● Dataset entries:

◆ ◆ ◆

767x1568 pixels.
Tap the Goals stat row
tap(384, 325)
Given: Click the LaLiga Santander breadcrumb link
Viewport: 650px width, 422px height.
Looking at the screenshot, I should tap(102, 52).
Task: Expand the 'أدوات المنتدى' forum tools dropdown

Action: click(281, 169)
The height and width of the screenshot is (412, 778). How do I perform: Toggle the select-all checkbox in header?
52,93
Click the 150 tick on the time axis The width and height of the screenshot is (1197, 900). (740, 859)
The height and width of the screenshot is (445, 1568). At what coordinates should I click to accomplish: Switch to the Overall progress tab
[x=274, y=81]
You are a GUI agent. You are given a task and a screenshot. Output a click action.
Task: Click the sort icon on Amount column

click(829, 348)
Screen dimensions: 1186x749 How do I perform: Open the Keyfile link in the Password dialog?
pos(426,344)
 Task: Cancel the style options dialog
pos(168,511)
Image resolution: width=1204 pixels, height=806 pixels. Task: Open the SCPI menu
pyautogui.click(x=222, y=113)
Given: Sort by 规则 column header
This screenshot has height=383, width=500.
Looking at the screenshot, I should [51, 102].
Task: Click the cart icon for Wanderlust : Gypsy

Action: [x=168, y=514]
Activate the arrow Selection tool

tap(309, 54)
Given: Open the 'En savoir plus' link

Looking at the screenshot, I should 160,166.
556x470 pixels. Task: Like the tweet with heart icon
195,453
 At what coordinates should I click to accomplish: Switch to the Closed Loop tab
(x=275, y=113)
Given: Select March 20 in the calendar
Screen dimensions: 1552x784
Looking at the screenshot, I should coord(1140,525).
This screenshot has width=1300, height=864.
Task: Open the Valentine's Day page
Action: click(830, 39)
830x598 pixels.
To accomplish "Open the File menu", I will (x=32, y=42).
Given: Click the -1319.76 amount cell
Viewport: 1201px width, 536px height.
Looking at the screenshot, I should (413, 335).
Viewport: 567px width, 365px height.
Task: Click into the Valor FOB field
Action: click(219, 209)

◆ ◆ ◆

● TASK DETAILS: The required answer is the complete data, repeated exactly.

● ANSWER TO THIS TASK:
767x1568 pixels.
Tap the Goals stat row
tap(384, 325)
Given: Click the LaLiga Santander breadcrumb link
Viewport: 650px width, 422px height.
Looking at the screenshot, I should tap(102, 52).
Task: Expand the 'أدوات المنتدى' forum tools dropdown

Action: click(281, 169)
The height and width of the screenshot is (412, 778). How do I perform: Toggle the select-all checkbox in header?
52,93
Click the 150 tick on the time axis The width and height of the screenshot is (1197, 900). (740, 859)
The height and width of the screenshot is (445, 1568). At what coordinates should I click to accomplish: Switch to the Overall progress tab
[x=274, y=81]
You are a GUI agent. You are given a task and a screenshot. Output a click action.
Task: Click the sort icon on Amount column

click(829, 348)
Screen dimensions: 1186x749 How do I perform: Open the Keyfile link in the Password dialog?
pos(426,344)
 Task: Cancel the style options dialog
pos(168,511)
Image resolution: width=1204 pixels, height=806 pixels. Task: Open the SCPI menu
pyautogui.click(x=222, y=113)
Given: Sort by 规则 column header
This screenshot has height=383, width=500.
Looking at the screenshot, I should [51, 102].
Task: Click the cart icon for Wanderlust : Gypsy

Action: [x=168, y=514]
Activate the arrow Selection tool

tap(309, 54)
Given: Open the 'En savoir plus' link

Looking at the screenshot, I should 160,166.
556x470 pixels. Task: Like the tweet with heart icon
195,453
 At what coordinates should I click to accomplish: Switch to the Closed Loop tab
(x=275, y=113)
Given: Select March 20 in the calendar
Screen dimensions: 1552x784
Looking at the screenshot, I should coord(1140,525).
This screenshot has width=1300, height=864.
Task: Open the Valentine's Day page
Action: click(830, 39)
830x598 pixels.
To accomplish "Open the File menu", I will (x=32, y=42).
Given: Click the -1319.76 amount cell
Viewport: 1201px width, 536px height.
Looking at the screenshot, I should (413, 335).
Viewport: 567px width, 365px height.
Task: Click into the Valor FOB field
Action: click(219, 209)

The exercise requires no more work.